> _AIM OF THE TASK_
Turn the records below into a numbered list, one line per item, leaving out the blank lines.

::::

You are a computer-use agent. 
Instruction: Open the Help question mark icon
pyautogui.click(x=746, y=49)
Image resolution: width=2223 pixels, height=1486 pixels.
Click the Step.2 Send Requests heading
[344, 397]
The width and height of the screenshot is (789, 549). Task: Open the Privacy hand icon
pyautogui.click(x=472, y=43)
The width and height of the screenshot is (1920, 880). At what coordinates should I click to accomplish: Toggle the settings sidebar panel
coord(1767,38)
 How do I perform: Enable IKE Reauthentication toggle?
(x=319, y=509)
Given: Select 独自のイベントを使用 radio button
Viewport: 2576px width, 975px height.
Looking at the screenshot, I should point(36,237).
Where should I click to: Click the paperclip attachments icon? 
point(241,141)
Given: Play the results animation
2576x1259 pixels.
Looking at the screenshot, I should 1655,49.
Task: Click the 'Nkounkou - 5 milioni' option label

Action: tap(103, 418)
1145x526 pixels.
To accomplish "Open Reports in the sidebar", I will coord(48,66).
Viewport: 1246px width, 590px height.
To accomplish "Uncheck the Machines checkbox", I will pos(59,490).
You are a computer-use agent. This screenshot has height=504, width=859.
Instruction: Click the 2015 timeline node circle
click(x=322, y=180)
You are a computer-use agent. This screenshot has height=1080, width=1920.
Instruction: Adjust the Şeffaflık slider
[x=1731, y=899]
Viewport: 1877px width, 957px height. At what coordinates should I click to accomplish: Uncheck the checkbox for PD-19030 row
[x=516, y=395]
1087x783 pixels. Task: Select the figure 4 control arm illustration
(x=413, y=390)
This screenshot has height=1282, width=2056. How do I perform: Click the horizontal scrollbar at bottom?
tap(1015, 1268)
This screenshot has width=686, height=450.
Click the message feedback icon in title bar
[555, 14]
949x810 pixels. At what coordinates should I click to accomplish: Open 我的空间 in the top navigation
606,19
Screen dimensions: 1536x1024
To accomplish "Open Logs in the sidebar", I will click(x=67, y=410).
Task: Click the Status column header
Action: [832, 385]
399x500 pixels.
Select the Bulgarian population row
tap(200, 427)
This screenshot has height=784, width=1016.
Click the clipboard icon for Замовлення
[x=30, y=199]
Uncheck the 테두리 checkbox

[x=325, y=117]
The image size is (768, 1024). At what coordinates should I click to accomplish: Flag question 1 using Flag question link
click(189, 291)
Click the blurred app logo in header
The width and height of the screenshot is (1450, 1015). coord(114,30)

::::

> _RESPONSE_
1. You are a computer-use agent. 
2. Instruction: Open the Help question mark icon
3. pyautogui.click(x=746, y=49)
4. Image resolution: width=2223 pixels, height=1486 pixels.
5. Click the Step.2 Send Requests heading
6. [344, 397]
7. The width and height of the screenshot is (789, 549). Task: Open the Privacy hand icon
8. pyautogui.click(x=472, y=43)
9. The width and height of the screenshot is (1920, 880). At what coordinates should I click to accomplish: Toggle the settings sidebar panel
10. coord(1767,38)
11.  How do I perform: Enable IKE Reauthentication toggle?
12. (x=319, y=509)
13. Given: Select 独自のイベントを使用 radio button
14. Viewport: 2576px width, 975px height.
15. Looking at the screenshot, I should point(36,237).
16. Where should I click to: Click the paperclip attachments icon? 
17. point(241,141)
18. Given: Play the results animation
19. 2576x1259 pixels.
20. Looking at the screenshot, I should 1655,49.
21. Task: Click the 'Nkounkou - 5 milioni' option label
22. Action: tap(103, 418)
23. 1145x526 pixels.
24. To accomplish "Open Reports in the sidebar", I will coord(48,66).
25. Viewport: 1246px width, 590px height.
26. To accomplish "Uncheck the Machines checkbox", I will pos(59,490).
27. You are a computer-use agent. This screenshot has height=504, width=859.
28. Instruction: Click the 2015 timeline node circle
29. click(x=322, y=180)
30. You are a computer-use agent. This screenshot has height=1080, width=1920.
31. Instruction: Adjust the Şeffaflık slider
32. [x=1731, y=899]
33. Viewport: 1877px width, 957px height. At what coordinates should I click to accomplish: Uncheck the checkbox for PD-19030 row
34. [x=516, y=395]
35. 1087x783 pixels. Task: Select the figure 4 control arm illustration
36. (x=413, y=390)
37. This screenshot has height=1282, width=2056. How do I perform: Click the horizontal scrollbar at bottom?
38. tap(1015, 1268)
39. This screenshot has width=686, height=450.
40. Click the message feedback icon in title bar
41. [555, 14]
42. 949x810 pixels. At what coordinates should I click to accomplish: Open 我的空间 in the top navigation
43. 606,19
44. Screen dimensions: 1536x1024
45. To accomplish "Open Logs in the sidebar", I will click(x=67, y=410).
46. Task: Click the Status column header
47. Action: [832, 385]
48. 399x500 pixels.
49. Select the Bulgarian population row
50. tap(200, 427)
51. This screenshot has height=784, width=1016.
52. Click the clipboard icon for Замовлення
53. [x=30, y=199]
54. Uncheck the 테두리 checkbox
55. [x=325, y=117]
56. The image size is (768, 1024). At what coordinates should I click to accomplish: Flag question 1 using Flag question link
57. click(189, 291)
58. Click the blurred app logo in header
59. The width and height of the screenshot is (1450, 1015). coord(114,30)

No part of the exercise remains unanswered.